Brano fornito.
■ ■ ■

Settentrione e meridione si confermano ancora una volta staccati da differenze difficili da ridurre. Stavolta si parla di procreazione medicalmente assistita, argomento tornato prepotentemente nelle cronache dopo la decisione della Corte Costituzionale, che ha stabilito l’incostituzionalità del divieto di fecondazione eterologa, procedendo con il processo di smantellamento della famigerata legge 40. Se finora le coppie che optavano per l’eterologa erano costrette a spostarsi all’estero (il cosiddetto turismo procreativo), oggi dovrebbe essere possibile effettuarla in tutto il territorio nazionale.
Il condizionale, però, è ancora d’obbligo. Perché esiste ancora una “differenza abissale”, secondo Andrea Borini, presidente della Società Italiana Fertilità e Sterilità e Medicina della Riproduzione (Sifes), “di diritti tra una coppia che accede alle tecniche di Pma al sud e una che ricorre a strutture del nord”. Mentre in Lombardia, per esempio, i centri privati eseguono il 5% degli interventi totali, in Sicilia la percentuale è del 90%. In Calabria addirittura del 100%: è molto probabile, quindi, che dal turismo procreativo internazionale si passi a un turismo procreativo nazionale, che non farebbe altro che aumentare gli squilibri già esistenti.

■ ■ ■

Esercizio. Scrivi il seguito del brano sulla procreazione assistita tra Nord e Sud, partendo subito dopo la sua ultima frase. L'elenco che viene dopo non ha nessun ruolo in questo lavoro.

[Dati di localizzazione tramite coordinate in pixel]
■ ■ ■

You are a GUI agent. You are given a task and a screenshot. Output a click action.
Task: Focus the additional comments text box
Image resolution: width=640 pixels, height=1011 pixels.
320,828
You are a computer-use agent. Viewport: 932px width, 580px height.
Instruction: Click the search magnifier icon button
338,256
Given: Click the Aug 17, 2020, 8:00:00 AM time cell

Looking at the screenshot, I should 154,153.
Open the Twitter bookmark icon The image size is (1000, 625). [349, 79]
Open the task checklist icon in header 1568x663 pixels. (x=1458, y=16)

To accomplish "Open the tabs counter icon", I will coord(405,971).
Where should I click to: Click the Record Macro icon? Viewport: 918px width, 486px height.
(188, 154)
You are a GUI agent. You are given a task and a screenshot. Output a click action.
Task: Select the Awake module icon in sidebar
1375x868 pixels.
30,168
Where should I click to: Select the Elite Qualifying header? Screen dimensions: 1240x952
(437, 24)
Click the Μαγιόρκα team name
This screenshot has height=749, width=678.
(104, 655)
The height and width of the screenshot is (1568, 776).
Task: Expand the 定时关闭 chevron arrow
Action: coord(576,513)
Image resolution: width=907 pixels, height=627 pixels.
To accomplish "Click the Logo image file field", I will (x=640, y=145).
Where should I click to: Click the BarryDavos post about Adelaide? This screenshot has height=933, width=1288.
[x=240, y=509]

■ ■ ■

Soluzione.
È per questo motivo che dieci società scientifiche hanno rivolto un appello al ministro della Salute Beatrice Lorenzin: ogni regione dovrebbe disporre di almeno un centro specializzato per la Pma, di dimensioni adeguate al bacino d’utenza. Dal punto di vista normativo, sostanzialmente, le società scientifiche chiedono che la procreazione medicalmente assistita rientri nei cosiddetti Lea (livelli essenziali di assistenza), cioè “l’insieme delle attività, dei servizi e delle prestazioni che il servizio sanitario nazionale eroga a tutti i cittadini gratuitamente o con il pagamento di un ticket, indipendentemente dal reddito e del luogo di residenza”, secondo la definizione dello stesso ministero.